Cheryl James and Sandra Denton of the hip hop group Salt-N-Pepa sat down with Good Morning America‘s Robin Roberts, George Stephanopoulos, and Amy Robach to talk about their new Lifetime biopic titled Salt-N-Pepa. The film will chronicle both their friendship and business partnership which have spanned over 35 years. The film stars GG Townson and Laila Odom, and will air on January 23.
In a video seen here, the duo called their story one of friendship.
Cheryl “Salt” James said the women’s history is one of overcoming challenges as they balanced their friendship and parlayed that into a profitable business relationship. She said she was hopeful that women who watch their story will be inspired and encouraged to continue to break boundaries and keep “pushing it” — a nod to their 1987 hit tune, “Push It.”
Sandra “Pepa” Denton said that their shared honesty helped shape this movie. She explained to Good Morning America that while watching the final cut, she realized just how much she didn’t really know about the history of their relationship.
“I was all into it, learning for the first time,” she joked.

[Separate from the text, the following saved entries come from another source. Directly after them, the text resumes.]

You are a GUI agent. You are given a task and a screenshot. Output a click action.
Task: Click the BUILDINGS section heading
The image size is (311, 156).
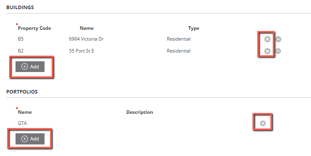point(20,7)
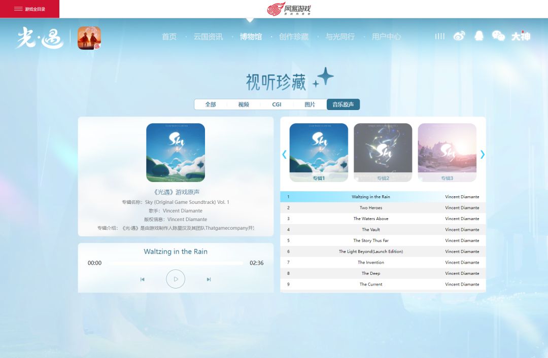The image size is (548, 358).
Task: Click the Sky game app icon
Action: 89,38
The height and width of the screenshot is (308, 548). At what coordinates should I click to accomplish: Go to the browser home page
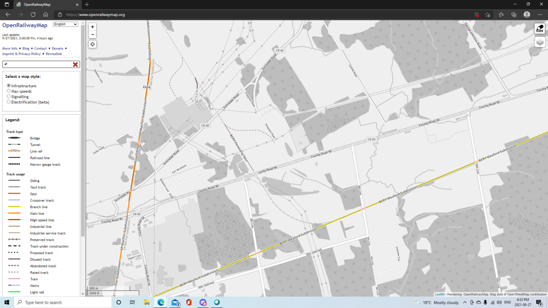[45, 15]
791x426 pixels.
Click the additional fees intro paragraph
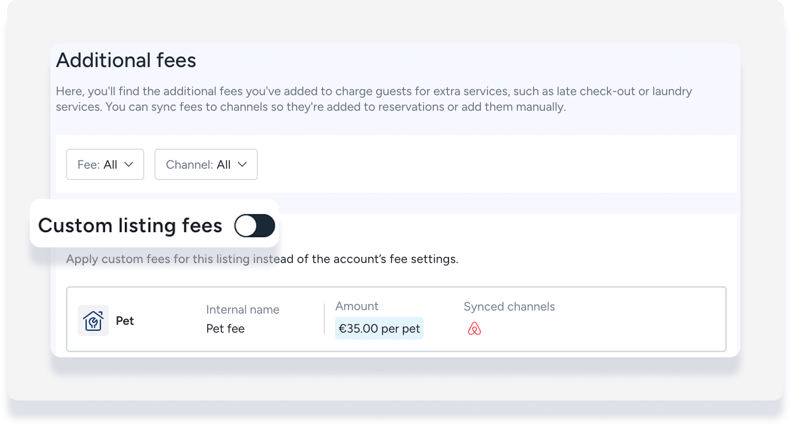pos(373,99)
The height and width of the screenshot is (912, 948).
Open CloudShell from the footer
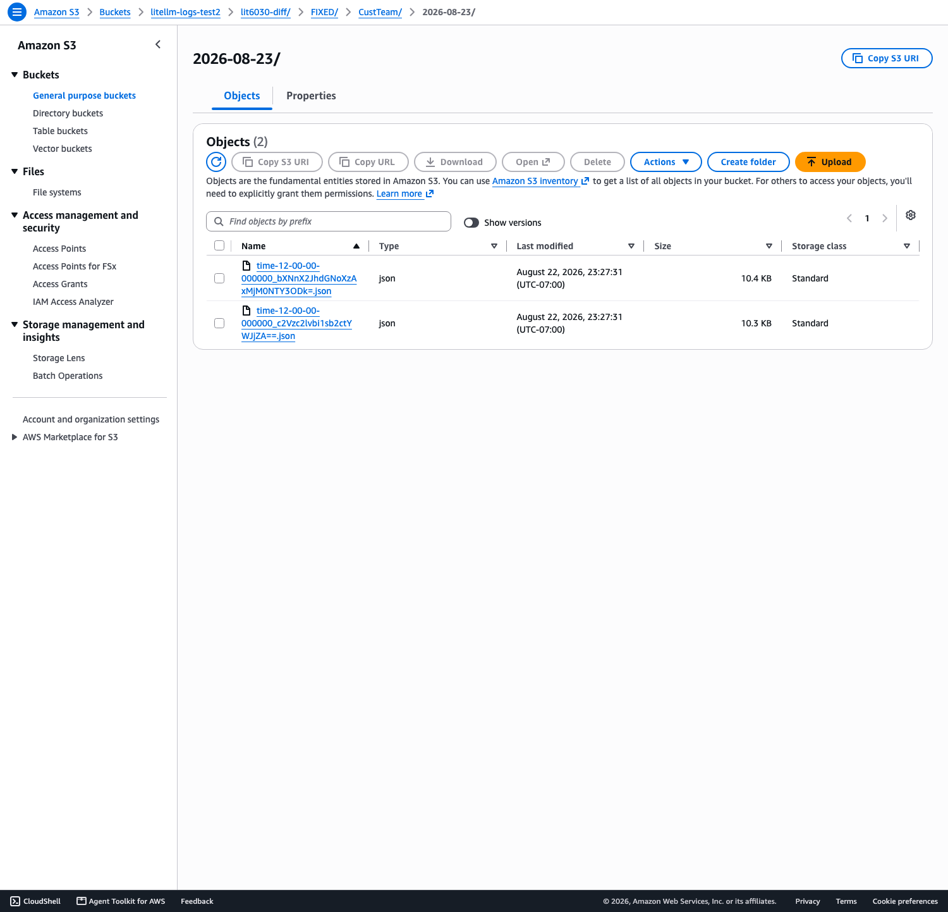coord(36,901)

Cheryl explained that the way they have maintained a working and personal relationship through the years is because they were friends first before they were partners. That was always the most important factor, despite any ups and downs they had experienced. She called the “brand” they created together “worth it.”
In the interview, the women revealed that of all the iconic music videos they made — including “Push It,” 1993’s “Whatta Man,” 1991’s “Let’s Talk About Sex,” and 1993’s “None of Your Business” — one stands out as their favorite of all.
Cheryl said that she and Sandra loved making “Shoop.” The 1993 hit found a new generation of listeners when the song was used in the Ryan Reynolds hit film Deadpool. The song provided a perfect backdrop for the pop culture-loving antihero’s shenanigans.
She remarked the ladies loved the entire video, where the trio was seen in hot pants, knee pads, and tight crop tops as they sang about their love for men.
“We loved the look of that video,” she explained. “It was a whole new level for us to be creatively involved in our own careers and music.”
Sandra revealed that in contrast to today’s pop artists, back then, the rappers — along with Deidra Muriel Roper, known professionally as DJ Spinderella — did not have stylists. They wore what they liked. Little did they know that their fashion choices would continue to be relevant today with many of their styles coming back into fashion. This led Sandra to joke that you know you have made it and are a star when you become a Halloween costume.